Buffalo’s defense made a jaw-dropping leap in their coverage against tight ends from 2011 to 2012. According to Football Outsiders’ DVOA (Defense-adjusted Value Over Average), which measures performance on an adjusted per-play basis, the Bills climbed all the way from 22nd against the tight end in pass coverage to 2nd in 2012. In four meetings over those two seasons however, Patriots tight ends posted 30 receptions for 490 yards and seven touchdowns, scoring at least once in every game. During his time with the Jets, incoming defensive coordinator Mike Pettine’s unit jumped from a putrid 27th in ’11 to a mediocre 14th in ’12. Any regression to that mean for the 2013 Bills would make the opposing tight end a defensive liability, and history suggests that will be especially true against New England.
Clearly, the caveat is that Zach Sudfeld is no Rob Gronkowski (Aaron Hernandez dropped a monster performance on the Bills on New Year’s Day 2012, but was inactive for the other three meetings). Sudfeld will be a force to be reckoned with in the passing game, albiet less of a destructive force than Gronk, but his biggest contribution will be in how he helps the Patriots continue playing to their strengths in the running game.

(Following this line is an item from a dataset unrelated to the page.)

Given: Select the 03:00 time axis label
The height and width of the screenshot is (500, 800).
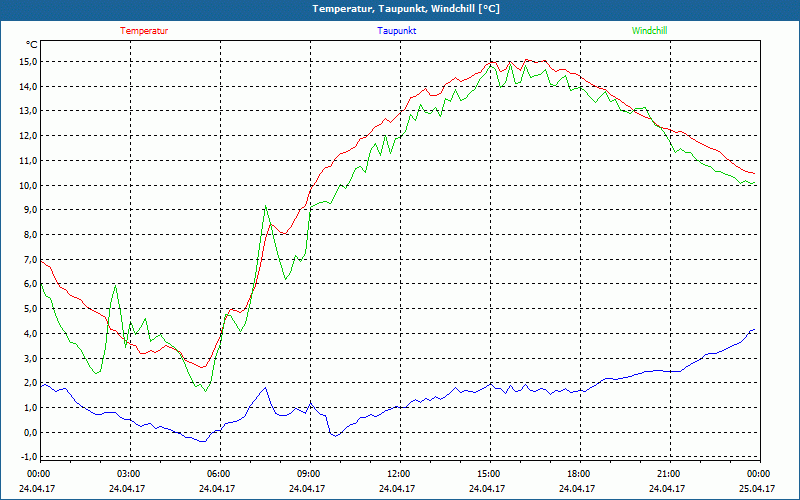Looking at the screenshot, I should pyautogui.click(x=128, y=474).
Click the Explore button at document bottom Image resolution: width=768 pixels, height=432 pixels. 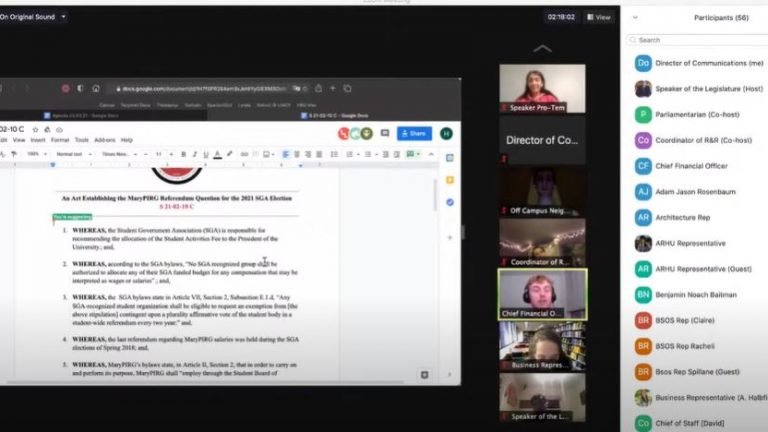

In 2012, New England ran wild against Buffalo, particularly in the Week 4 debacle at the Ralph where alleged football player Brandon Boulden pranced his way to 137 yards and the Pats racked up 247 on the ground in total. A key reason that Buffalo could not muster so much as a challenge to New England’s running backs is that they were paralyzed by fear of Tom Brady from a schematic standpoint, committing to the nickel package that provided only two linebackers to chip in against the run. While this is primarily a response to Brady’s prowess and his plethora of targets, the Patriots have gained a distinct advantage in their two tight end sets by employing their bookends as powerful blockers being marked by linebackers and safeties in deference to their receiving skills. Unfortunately for Bills fans, Sudfeld is more than cut out to fill this role. According to the NFL Draft Report’s Dave-Te’ Thomas, Sudfeld led FBS tight ends with a 94.69 blocking consistency grade in 2012 and served as the lead blocker in 24 touchdowns, including 19 rushing scores. Eleven of those tallies came between the tackles, an area Sudfeld figures to man in Hernandez’s absence.*
With the injury to Stephon Gilmore and the release of Bryan Scott, who often drew the assignment of covering the opposing tight end last year, the Bills are ill-equipped to contend with a Brady-led passing attack geared toward Sudfeld’s position. If he is able to make plays downfield in the passing game, fans can take solace in the poor match-up and hope for more success down the road. The true test of Sudfeld’s impact will be if he can serve as a key blocker in a running attack that absolutely brutalized Buffalo’s defense in 2012. If Pettine and company cannot work their way past an undrafted rookie in such a crucial role, there will be reason for legimate concern with this year’s defense, and Zach Sudfeld will become the newest name in a long line of Patriots trying to ruin my life.